Initialement annoncé au printemps et alors que la Région poursuit son travail autour d'un futur budget base zéro, le conclave budgétaire wallon, marqué par la crise du coronavirus et ses lourdes conséquences économiques, débutera finalement ce samedi après-midi pour se terminer en fin de semaine prochaine, estime-t-on du côté du cabinet du ministre régional du Budget, Jean-Luc Crucke. "Nous nous attendons à une situation inédite et abyssale", a déjà annoncé, ce jeudi, le ministre-président wallon, Elio Di Rupo (PS).

"Tout ce qu'on a raconté jusqu'ici en matière d'orthodoxie budgétaire a volé en éclat à cause de la crise. Nous nous attendons à un trou béant en termes de recettes et nos dépenses sont obligatoires pour répondre aux besoins", a-t-il ajouté en se déclarant néanmoins "optimiste".

"Optimiste, car il faut toujours regarder et penser l'après. Comment va-t-on s'en sortir? C'est à ça qu'il faut réfléchir aujourd'hui", a-t-il dit.

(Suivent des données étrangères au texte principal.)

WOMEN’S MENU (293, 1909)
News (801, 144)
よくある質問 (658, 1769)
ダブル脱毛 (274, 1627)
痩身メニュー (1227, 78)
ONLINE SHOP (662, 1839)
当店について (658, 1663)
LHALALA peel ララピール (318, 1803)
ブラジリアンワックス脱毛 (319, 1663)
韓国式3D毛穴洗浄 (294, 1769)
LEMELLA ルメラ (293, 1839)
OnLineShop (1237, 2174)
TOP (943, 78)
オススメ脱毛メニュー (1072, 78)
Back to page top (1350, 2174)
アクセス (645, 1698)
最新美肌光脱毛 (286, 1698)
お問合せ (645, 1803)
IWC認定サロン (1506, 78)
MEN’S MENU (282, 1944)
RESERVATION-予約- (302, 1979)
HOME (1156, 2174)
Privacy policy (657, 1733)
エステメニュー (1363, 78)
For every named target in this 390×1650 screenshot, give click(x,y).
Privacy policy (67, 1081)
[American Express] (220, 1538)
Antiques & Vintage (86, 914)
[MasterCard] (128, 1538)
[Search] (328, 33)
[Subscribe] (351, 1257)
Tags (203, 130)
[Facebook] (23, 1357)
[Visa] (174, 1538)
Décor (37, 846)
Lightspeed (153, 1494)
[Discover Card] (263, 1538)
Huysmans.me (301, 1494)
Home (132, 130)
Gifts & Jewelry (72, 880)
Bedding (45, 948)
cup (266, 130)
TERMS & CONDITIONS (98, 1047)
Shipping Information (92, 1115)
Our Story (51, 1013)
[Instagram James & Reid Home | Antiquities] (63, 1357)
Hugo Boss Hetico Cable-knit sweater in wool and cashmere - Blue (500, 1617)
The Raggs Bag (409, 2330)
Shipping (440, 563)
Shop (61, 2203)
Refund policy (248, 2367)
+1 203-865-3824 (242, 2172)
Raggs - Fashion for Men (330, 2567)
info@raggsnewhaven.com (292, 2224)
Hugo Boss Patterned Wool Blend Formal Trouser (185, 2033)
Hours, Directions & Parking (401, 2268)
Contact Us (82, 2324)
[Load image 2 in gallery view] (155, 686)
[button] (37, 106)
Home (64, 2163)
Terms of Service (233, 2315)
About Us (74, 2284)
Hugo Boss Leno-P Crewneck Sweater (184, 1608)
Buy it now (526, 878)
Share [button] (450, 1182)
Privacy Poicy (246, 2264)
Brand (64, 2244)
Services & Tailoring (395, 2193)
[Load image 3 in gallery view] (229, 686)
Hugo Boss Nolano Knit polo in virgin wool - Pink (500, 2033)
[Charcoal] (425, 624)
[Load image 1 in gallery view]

Début juin, le ministre Crucke (MR) s'était quant à lui déclaré "serein" à l'idée de ce conclave même si, selon un scénario basé sur les chiffres du mois passé, le PIB régional pourrait chuter de 10,6% cette année, avant de regagner 8,2% l'an prochain. Selon ce même scénario, l'impact négatif sur les recettes, lui, atteindrait 720,4 millions d'euros cette année et 632,6 millions en 2021 tandis que les dépenses s'élèveraient à 1,134 milliard en 2020, dont 709 millions de dépenses hors trajectoire budgétaire.

Quant aux besoins de financement de la Wallonie, ils se monteraient à un total de 4,221 milliards d'euros, dont 2,792 milliards de financement initial et 1,429 milliard lié au covid-19.

Depuis, le ministre Crucke a assuré que ces besoins étaient "totalement couverts par les emprunts que nous avons réalisés sur les marchés", à un taux moyen de 0,745% pour la trentaine d'opérations réalisées.

Parvenir à une couverture des besoins actuels de la Région, "c'était l'objectif que nous nous étions assignés avant l'ajustement budgétaire" qui doit débuter ce samedi. "Nous pouvons aujourd'hui y arriver sereinement", avait encore souligné le ministre.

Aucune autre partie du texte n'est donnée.